On jobs where Division 22 and 23 packages are bundled, ACO’s stainless channels can sit beside valves, backflow preventers, and fixtures sold by other brands. Several of those brands already publish multiple current EPDs, which helps the overall submittal set clear owner requirements even if the drain itself lacks one. Watts, for example, lists a growing set of verified EPDs for valves and safety devices as of 2025 (Smart EPD, 2025). Different product types, same specification battlefield.

A likely best seller at risk

Linear polymer‑concrete trench drains are ACO’s calling card in plazas and loading bays. When an owner requires a minimum count of product‑specific EPDs across divisions, a channel system without one can be swapped for a functionally similar alternative that keeps the credit math intact. Even if performance is equal, the paperwork wins the tie. That is frustrating, and avoidable.

The fast path to credible EPDs

Start with the product families that drive revenue and are frequently value‑engineered. Pull one representative size per family, then expand. A solid LCA partner will map the right PCR, align foreground data to a clean reference year, and publish with a mainstream operator so procurement can verify quickly. The heavy lift should be on the consultant, not on your plant or product teams.

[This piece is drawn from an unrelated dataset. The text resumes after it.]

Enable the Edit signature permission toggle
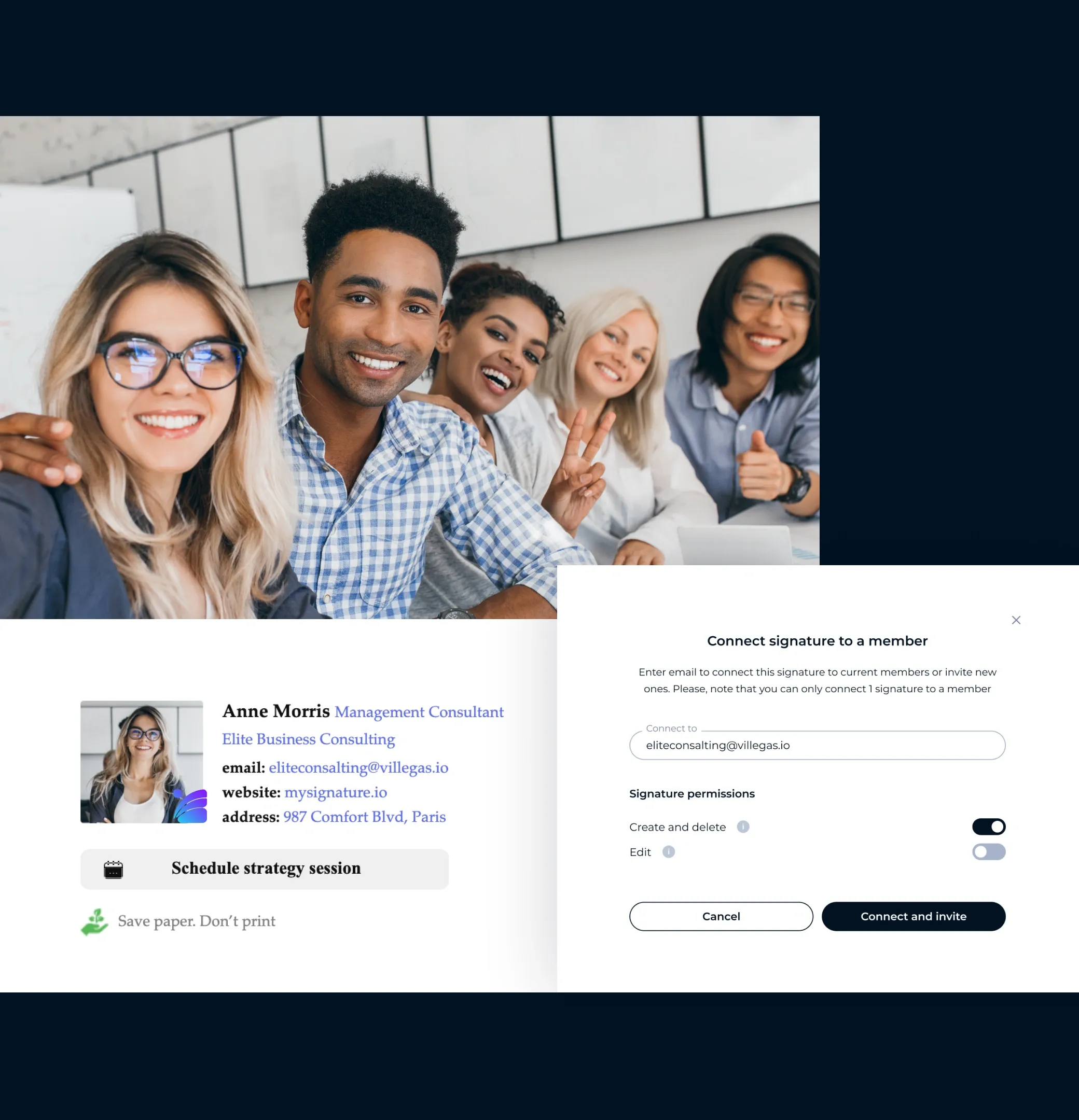click(989, 852)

What good looks like in practice

  • Make the declaration easy to find on product pages and in your submittal packs.
  • Cover the stainless building drainage line and at least one linear channel family first.
  • Refresh on a predictable cadence so EPDs don’t expire mid‑pursuit.

ACO’s public stance

ACO Group communicates on circularity, durability, and water stewardship. If sustainability messaging is part of your pitch deck, link specifiers to the group’s page so it’s all in one place (ACO sustainability). Then back the claims with product‑level EPDs that procurement can attach to the bid.

Bottom line

ACO is widely specified because the engineering is dependable. In many U.S. bids the final filter is paperwork. Fill the EPD gap on stainless and trench drains and you remove a silent barrier to selection. The cost is usually recouped by a single mid‑sized win, which is why waiting another cycle is, frankly, a risk you dont need.

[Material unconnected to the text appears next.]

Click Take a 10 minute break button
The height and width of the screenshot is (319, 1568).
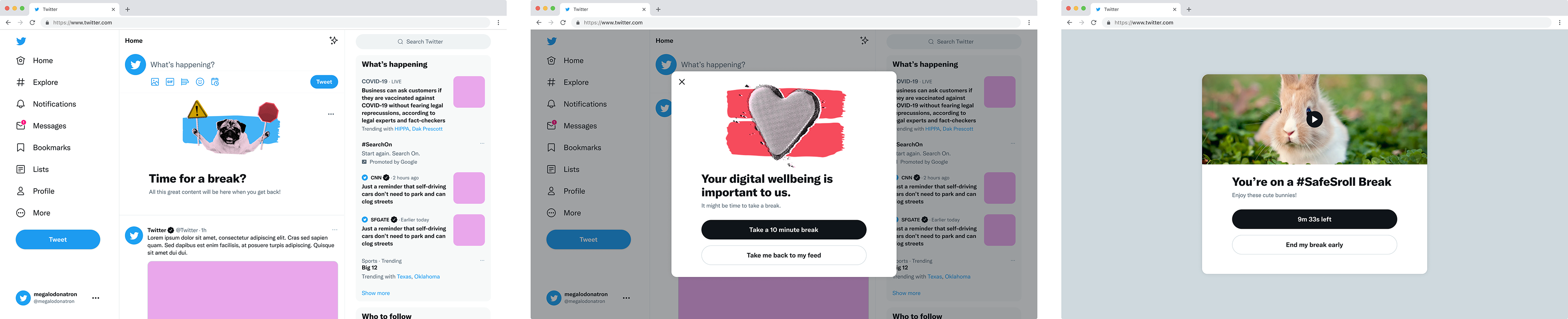pos(784,230)
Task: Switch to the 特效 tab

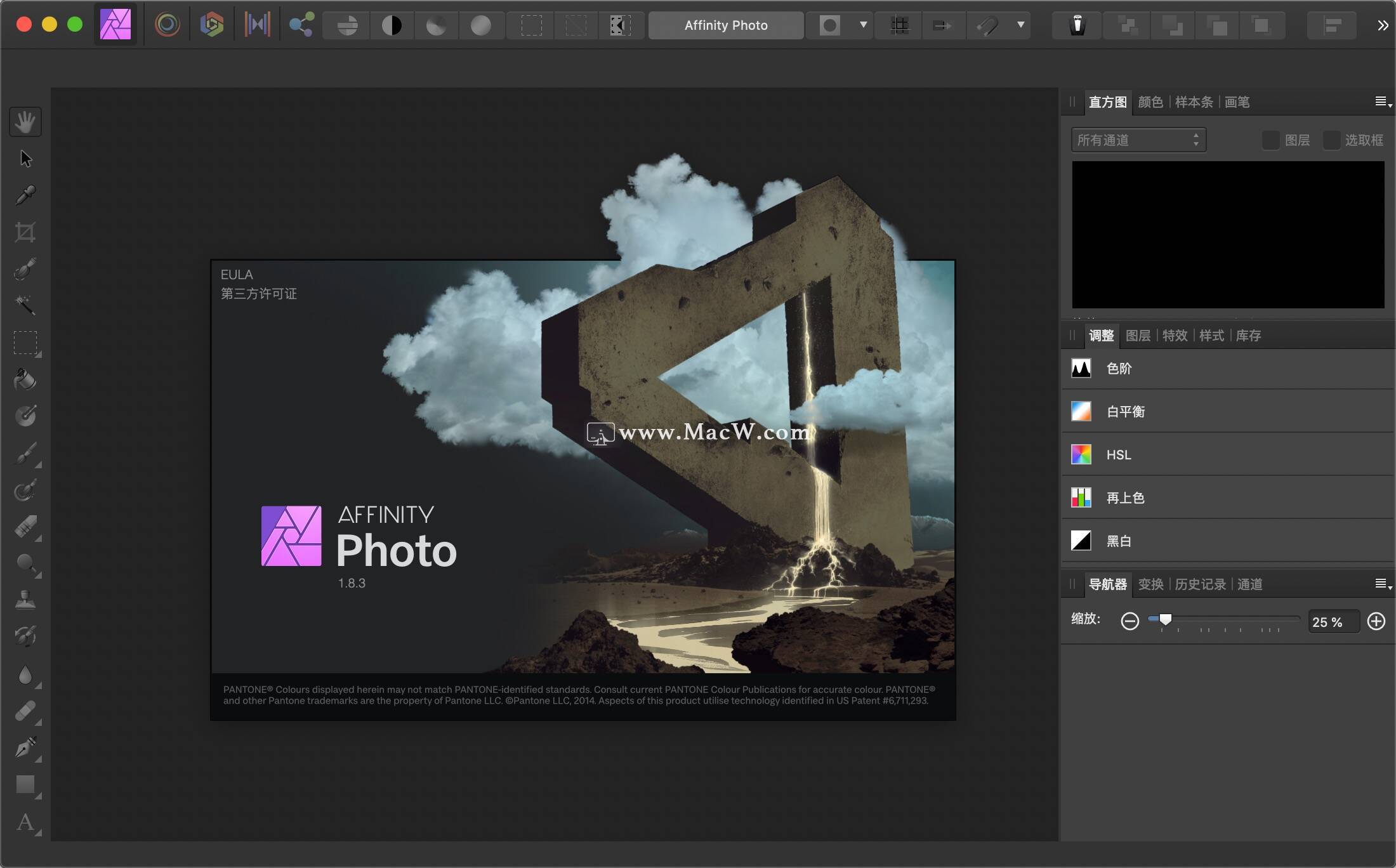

Frequently Asked Questions

How many product categories does ACO serve in the U.S.?

Multiple ranges across site drainage, building drainage, separators, and stormwater systems. Pragmatically, this is in the high single digits, with total SKUs in the hundreds.

Does ACO already have product‑specific EPDs for its U.S. trench drains?

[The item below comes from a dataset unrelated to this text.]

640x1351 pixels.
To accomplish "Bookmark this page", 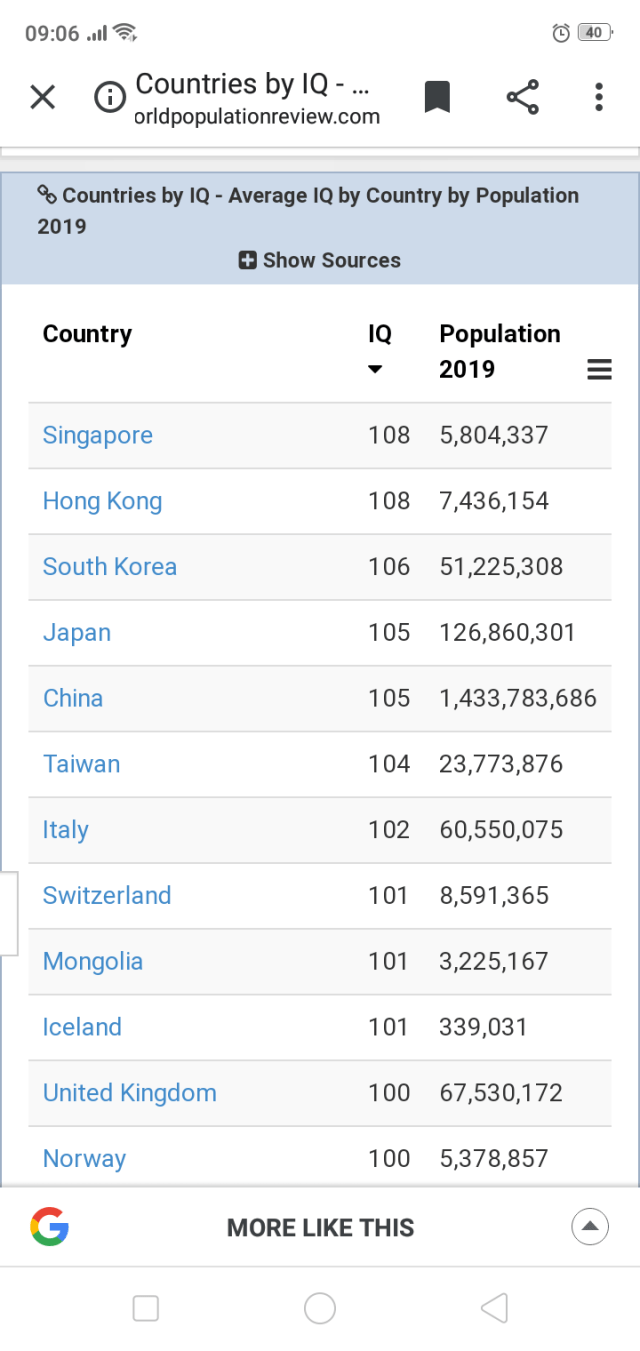I will pos(437,97).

As of December 18, 2025, we could not find public, product‑specific EPDs for ACO’s core U.S. trench drain lines in major North American repositories.

Why would an EPD change my odds of getting specified?

LEED projects count qualifying product declarations toward credit thresholds. A product‑specific Type III EPD helps the design team meet those counts and avoid generic defaults that add embodied‑carbon penalties to the takeoff (USGBC MR credit guidance, 2024).

Do competitors for adjacent plumbing gear publish EPDs already?

Yes. Several plumbing brands list multiple current EPDs for valves and safety devices, which can make their overall submittal package easier to approve even when your drain is equivalent on performance (Smart EPD, 2025).

What is the quickest way to launch EPDs without overloading engineering and plants?

Prioritize top‑volume families, pick representative SKUs, use a partner that handles data collection across sites, and publish through a mainstream program operator so procurement can validate quickly.